> The latter
> argument is challenged in a number of other studies that point out that
> privatization will lead to higher borrowing costs by the government (since
> demand for Treasury bonds will drop if social security funds go to Wall
> Street rather than Fed bonds) and to a variety of other costs of
Highly unlikely, since even the connection between overall Federal borrowing and interest rates is problematic.
The bigger cost items associated with individual accounts are the annual management/administrative fees, the conversion cost of annuitization, and the tax increases needed to finance transition. A low estimate for management fees is .5% of assets (every year, just like a wealth tax!). But if these are instead more like 1.5 (highly plausible) or 2.5 there is a huge implied bite out of the retirement nest egg. For tens of millions of low wage workers working for businesses who do their payroll with adding machines and paper records, rather than computers, these fees will be higher, both in absolute terms and as a share of assets.
Similarly, annuitization, which means converting a lump sum at retirement time into a stream of annual benefit payments, has been shown to take a big chunk out of benefits -- 20 to 30% -- as well. The tax increases are needed because one is moving from a pay-as-you-go system to a funded one, wholly or partially. Somebody's got to pay the extra. In this context, use of the current budget surpluses to finance transition (as in the Feldstein plan) should be understood as a tax increase, even if tax law is not changed. If not for the diversion of the surplus, Federal debt would be paid down and annual interest costs in the budget reduced, so there is a real cost to using the surplus; people tend to think of it as a free ride.
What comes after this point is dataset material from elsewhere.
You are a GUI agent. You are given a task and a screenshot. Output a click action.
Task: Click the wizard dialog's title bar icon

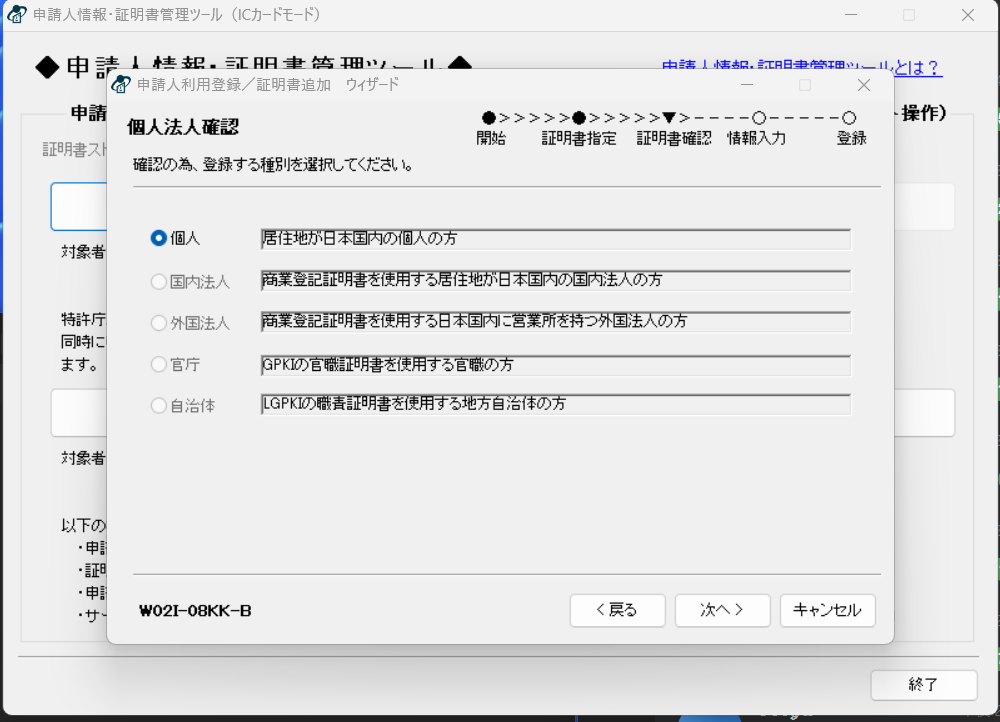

Note these are all more-or-less explicit costs, relative to the increased risk implied by privatization. Ergo, uneven distribution of the further costs of bad luck.
> . . .
> -I should add that according to some recent Peter Hart polls, it's the
> -security of an account with their name on it, rather than higher returns,
> -that gets people interested in privatization. So private accounts might
> -actually go down more easily than the kind of "partial privatization"
> -schemes you're talking about.
Quite right, until people understand the extra costs, as noted above.
> . . .
> Partial privatization where the funds go to specified mutual funds would
> keep the name on the account aspect of privatization, but would avoid the
> administrative costs of collecting FICA taxes each month from employers
> and dispersing it to 180 million different investment plans and options.
The mutual funds would still have to charge management costs, as noted above. Incidentally, the NFIB is screaming bloody murder about the possibility of small biz being obliged to make the deposits to these accounts. They want it in the form of IRA's only.
> . . .
> In reality, the Right is not most alarmed by the theoretical bankruptcy of
> social security fifty years from now, but is most alarmed at projected
> massive surpluses when, on paper, the federal government will have
> trillions of assets in the Social Security trust fund. It is a massive
> bulge that looks alarmingly like the government takeover of the national
> capital marketplace.
I'd say if the assets are government bonds, the right wouldn't care at all. They would care if surpluses were used to expand the public sector or hold private sector assets. that's one reason we got a PAYGO system in the first place. The bonds can't be used for anything as things stand, except to loan money to the rest of the Federal govt.
I'm skeptical about the use of government ownership of financial assets for social reform, for a number of reasons. As jks noted, if trade unions are timid about this, what should we expect from a broader constituency?